The central bank's decision to downgrade its assessment of the economy mirrors the government, which on Friday, for the first time since September 1995, used the word "weakening" to describe the economy.

The central bank last month decided to inject more money into the banking system by raising its target for bank's current account deposits it holds to 5 trillion yen ($40 billion) from 4 trillion yen, and guide its key lending rate to zero.

The policy, which is intended to increase the supply of money to the economy, will stay in place until consumer prices, excluding fresh food, stop falling from year-ago levels. That could be at least two to three years away, analysts say. Prices fell 0.6 percent in February.

Policy changes

At its two-day policy meeting, which ended Friday, the bank's board decided to leave policy unchanged, in its first unanimous vote in almost three years.

The central bank has left open the possibility of pumping more money into the economy by increasing the amount of bonds it buys each month from investors, or raising the target for the reserves it holds.

The bank highlighted its concern of the threat falling prices pose to the economy, saying weak demand may intensify the downward pressure on prices. "Prices will be weak for the time being," the BOJ said.

The BOJ reiterated last month's view that exports are falling rapidly and the pace of profit growth is slowing significantly. Exports will continue to drop and business investment will probably gradually reach a peak, the report said.

The BOJ forecast the main measure of money supply — M2 plus certificates of deposit — will grow 2 percent in the three months ended June 30, after expanding 2.6 percent in the first quarter.

The lack of fresh money flowing into the economy is stifling growth.

Money supply fell at an annual rate of 0.4 percent in March.
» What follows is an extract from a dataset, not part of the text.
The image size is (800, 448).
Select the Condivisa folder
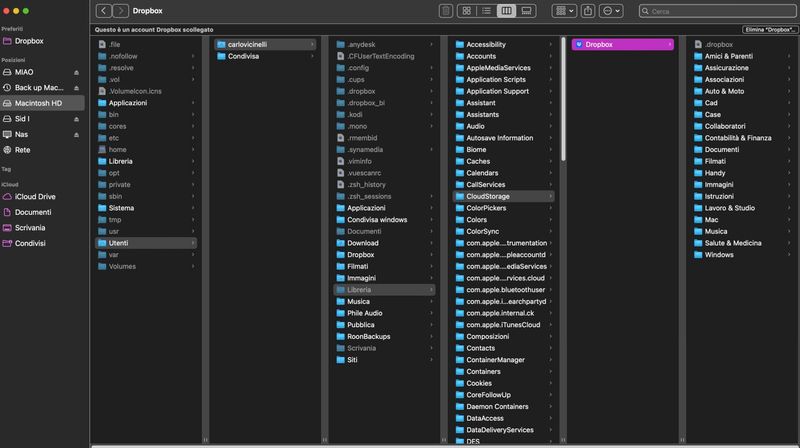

In the U.S., money supply is rising at an annual rate of about 7.5 percent.

The bank will release its twice-yearly outlook for economic growth and prices April 26.

The bank's move comes on the heels of further gloomy news last week when the government said Japan's still fragile recovery from its worst economic slowdown since World War II is stalling and falling under increasing deflationary pressure.

In its closely watched monthly report for March, the government stressed that the economy remains on track for a self-sustaining recovery. But it said signs of a slowdown in domestic business investment and in the U.S. economy are darkening its prospects.

"There are signs that improvement in the economy is stalling," said the report, which is compiled by the Cabinet Office.

Concern over the health of the world's second-largest economy has contributed to jitters in stock markets around the globe, and prompted expressions of worry from Japan's largest trading partner, the United States.

Prime Minister Yoshiro Mori, whose lame duck status is seen by many as a major contributing factor in Japan's current woes, was scheduled to visit Washington this week, and discuss economic issues with U.S. President George W. Bush.

Japanese Finance Minister Kiichi Miyazawa said last week that he doesn't think more public spending will be needed for the economy to attain government growth targets. The government has said it is targeting 1.2 percent growth this fiscal year and 1.7 percent growth next fiscal year.

In last week's monthly report, the government acknowledged for the first time that Japan is in a state of deflation, adding that the problem has been deepening in recent months. The government defined deflation as "continued price declines."

Declines in prices for real estate and stocks — which now hover at a 16-year low — have been particularly disconcerting.

"The level of concern is pretty high," said Matthew Poggi, an economist with Lehman Brothers in Tokyo. "In Japan, any deflation has a pretty adverse impact on the economy."

The government also took a gloomier view of the domestic labor market, lowering its assessment to reflect a fall in job offers in January.